Note : il paraît que le terme "largage" est impropre car réservé au matériel ; le terme correct pour les personnes est "parachutage".
L'aéronef n'est pas très important, sauf dans le cas de la montgolfière ou d'un hélico qui larguerait en stationnaire. On en reparlera. Disons pour le moment que, en dehors de l'altitude, du prix et du temps de montée, le principal paramètre est la vitesse (horizontale) à laquelle vole l'aéronef pendant le largage.
Le "muni d'un parachute" a son importance. D'abord, on ne saute pas
avec un parachute, mais avec deux (sauf peut-être les
BASE jumpers): un parachute principal, et un parachute de secours. De nos
jours, les deux parachutes sont quasiment toujours des ailes (par opposition
aux parachutes hémisphériques que l'Armée réserve
peut-être encore aux appelés) et se trouvent tous les deux
logés dans le dos (fini, le fameux "ventral").
Pendant la chute, les deux pépins (doux nom parfois donné
aux parachutes) sont pliés dans une sorte de sac que l'on porte
dans le dos.
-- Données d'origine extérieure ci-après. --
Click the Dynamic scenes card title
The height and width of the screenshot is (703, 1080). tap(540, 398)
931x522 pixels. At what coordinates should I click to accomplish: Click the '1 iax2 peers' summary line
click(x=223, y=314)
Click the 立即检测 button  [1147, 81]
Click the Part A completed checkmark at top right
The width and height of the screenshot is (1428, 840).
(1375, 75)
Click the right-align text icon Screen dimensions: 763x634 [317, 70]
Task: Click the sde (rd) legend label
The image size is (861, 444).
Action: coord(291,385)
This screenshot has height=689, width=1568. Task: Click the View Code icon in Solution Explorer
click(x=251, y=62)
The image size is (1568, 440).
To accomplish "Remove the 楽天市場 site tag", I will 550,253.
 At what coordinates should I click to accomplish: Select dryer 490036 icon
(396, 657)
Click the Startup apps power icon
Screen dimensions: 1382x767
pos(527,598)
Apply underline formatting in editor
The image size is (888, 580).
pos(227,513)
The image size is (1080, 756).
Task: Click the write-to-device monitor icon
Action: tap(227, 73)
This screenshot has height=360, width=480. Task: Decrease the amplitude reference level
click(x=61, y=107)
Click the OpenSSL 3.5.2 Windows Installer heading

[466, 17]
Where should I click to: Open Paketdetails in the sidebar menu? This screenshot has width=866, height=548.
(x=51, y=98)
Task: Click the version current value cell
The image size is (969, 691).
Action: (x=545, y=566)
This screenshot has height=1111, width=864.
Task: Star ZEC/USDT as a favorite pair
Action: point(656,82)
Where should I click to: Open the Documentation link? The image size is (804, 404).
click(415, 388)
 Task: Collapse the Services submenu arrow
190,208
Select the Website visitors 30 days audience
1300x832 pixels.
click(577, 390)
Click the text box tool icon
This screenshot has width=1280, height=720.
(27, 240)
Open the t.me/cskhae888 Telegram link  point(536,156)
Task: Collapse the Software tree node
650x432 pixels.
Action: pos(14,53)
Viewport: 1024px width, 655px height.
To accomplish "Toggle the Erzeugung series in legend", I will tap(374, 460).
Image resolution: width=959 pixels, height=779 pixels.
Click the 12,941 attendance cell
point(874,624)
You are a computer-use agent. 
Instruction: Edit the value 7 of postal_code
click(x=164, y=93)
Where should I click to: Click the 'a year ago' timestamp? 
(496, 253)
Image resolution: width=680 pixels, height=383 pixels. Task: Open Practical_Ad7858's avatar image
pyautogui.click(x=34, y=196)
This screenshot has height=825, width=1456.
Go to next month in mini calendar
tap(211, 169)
Comme ce sac est muni de sangles (qui prennent aux épaules
et aux jambes), on parle de sac-harnais.
L'altitude de largage dépend de ce qu'on a prévu de faire.
En gros, l'idée est la suivante : si l'activité projetée
s'accomode d'une faible hauteur de largage, comme un saut coute d'autant
plus cher que l'altitude de largage est grande, on essaie de sauter de
plus bas. Il y a aussi le fait que les avions généralement
utilisés (Cessna, Pilatus, Twin Otter) mettent parfois 20 minutes
à atteindre 3800 ; plonger à 1200 permet d'attendre moins
longtemps, donc de faire plus de saut dans un temps donné. Ca compte.
D'autres facteurs peuvent entrer en jeu ; par exemple, tous les centres
ne disposent pas d'avions capables de monter au-delà de 3000 mètres.
Il faut aussi remarquer que 4000 mètres représente la limite
au-delà de laquelle la plupart des gens ont besoin d'une assistance
respiratoire (inhalateurs d'oxygène), faute de quoi divers problèmes
peuvent survenir (vertiges, syncopes, etc). Comme c'est plus cher/compliqué,
ça se fait moins.
A part ça, l'important est de comprendre que l'altitude de largage
est un des 3 paramètres principaux qui vont conditionner la durée
de cette phase merveilleuse qu'est la chute (pas tout à fait libre).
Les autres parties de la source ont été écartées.